Enabling preventive measures in the era of precision medicine

The increased usage of genetic testing for treatment stratification within the era of precision medicine entails the potential to detect germline genetic risk variants. Germline genetic testing often has implications not only for the individual patient but also for their genetic relatives. This is especially true for high-penetrance pathogenic variants associated with conditions such as familial hypercholesterolemia and hereditary cancer risk syndromes like Lynch syndrome and the hereditary breast and ovarian cancer syndrome. For these conditions, targeted prevention programs are available, and cascade screening is cost-effective [1, 2]. It is therefore highly relevant to find effective strategies to disclose information from the genetic investigation to healthy relatives at risk. Informing relatives at risk enables equitable access to pre-test genetic counselling and a possibility for them to make an informed decision about predictive genetic testing as well as prevention.

Genetic risk disclosure—time to change to a healthcare-mediated direct approach?

Current practice in most countries is to encourage index patients to inform their relatives about the potential impact of a genetic risk assessment. Several studies have explored the barriers and facilitators of family communication, and some have also tested interventions to improve efficacy. It seems that tailored genetic counselling with additional follow-up can increase both the proportion of informed relatives and relatives who contact the genetics clinic, but the data are not conclusive [3, 4]. However, another large meta-analysis on hereditary cancer risk disclosure shows that with family-mediated disclosure, the uptake of genetic counselling in relatives is about 35%, whereas the uptake almost doubles (63%) when using a healthcare-mediated direct contact approach [5].

What do people think of direct contact (from a hypothetical point of view)?

In this issue of European Journal of Human Genetics, Tiller et al. [6] present interesting data on questionnaires directed to the general public. Hence, most participants lacked the experience of belonging to a family with a disease pattern often seen in a hereditary condition. The respondents were briefly introduced to the concept of medically actionable genetic conditions, the importance of sharing information with (genetic) relatives, and current standard practice with family-mediated risk disclosure. On a hypothetical question, most respondents (85%) expressed a preference for being informed about potential genetic risks for future health problems that can be prevented or treated early. However, it remains unclear to what extent respondents with real-life experience of familial disease aggregation would be in favour of such risk awareness.

When provided with two different types of information letters, 67% of respondents preferred a letter with more specific information about the variant in the family, health risks, and preventive measures, whereas 21% preferred a letter containing more general information. Notably, when asked from whom they preferred to receive the letter, less than a tenth (8.4%) preferred to receive the letter from a family member. Thus, only a minority preferred to receive information in the way commonly used in current clinical practice in most countries, where the index often is provided with a ‘family letter’ to further distribution to relatives.
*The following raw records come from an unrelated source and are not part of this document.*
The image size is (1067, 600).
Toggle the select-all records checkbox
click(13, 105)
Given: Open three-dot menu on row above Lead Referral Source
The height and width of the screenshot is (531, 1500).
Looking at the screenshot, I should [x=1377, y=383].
Tiller et al. also show that the majority (68%) would prefer that healthcare providers disseminate the letter directly to them. Interestingly, one-third of them would also like to be contacted by a family member for an explanation. The preference that healthcare providers are directly involved in genetic information disclosure to at-risk relatives is in agreement with reports of public opinion data from Belgium [7], Sweden [8], and Denmark [9]. The Australian data contribute to an increasing body of evidence showing that—in a hypothetical situation—the public envisions a practice that is not implemented today.

Future perspectives

Even though family-mediated disclosure is well established, it entails complex ethical questions. For example, the dissemination of information to at-risk relatives depends on the willingness of the index case. An approach with direct healthcare-provided risk disclosure could also be challenging. There are only a limited number of studies investigating the real experience of receiving risk information through healthcare-provided direct contact. Even though these studies indicate that the direct approach may be accepted [9] and safe concerning anxiety levels [10, 11], further analyses of the impact on at-risk individuals are needed. There is also a lack of studies evaluating the effectiveness of the direct contact approach concerning the uptake of cascade testing among family members and the degree of enrolment in surveillance. This could preferably be approached by large randomised controlled trials. Of note, the implementation of the direct approach challenges issues concerning patient’s autonomy and confidentiality, and relatives right not to know. On the other hand, the direct approach has the potential to safeguard the relatives’ right to receive information with potential relevance for their health, i.e., their right to know.

The healthcare system faces a growing need to accommodate an ever-increasing number of (healthy) at-risk individuals. Supplementing family-mediated disclosure with healthcare-provided direct information could constitute an improvement. Hereditary aspects of germline genetic findings are challenging healthcare to a paradigm shift from the patient to the family as the unit of care. This involves a multitude of aspects including not only how to practically identify and define at-risk individuals but also how to administer and store family-level data. Country-specific legislation and privacy rules govern the possibilities and limitations of these endeavours.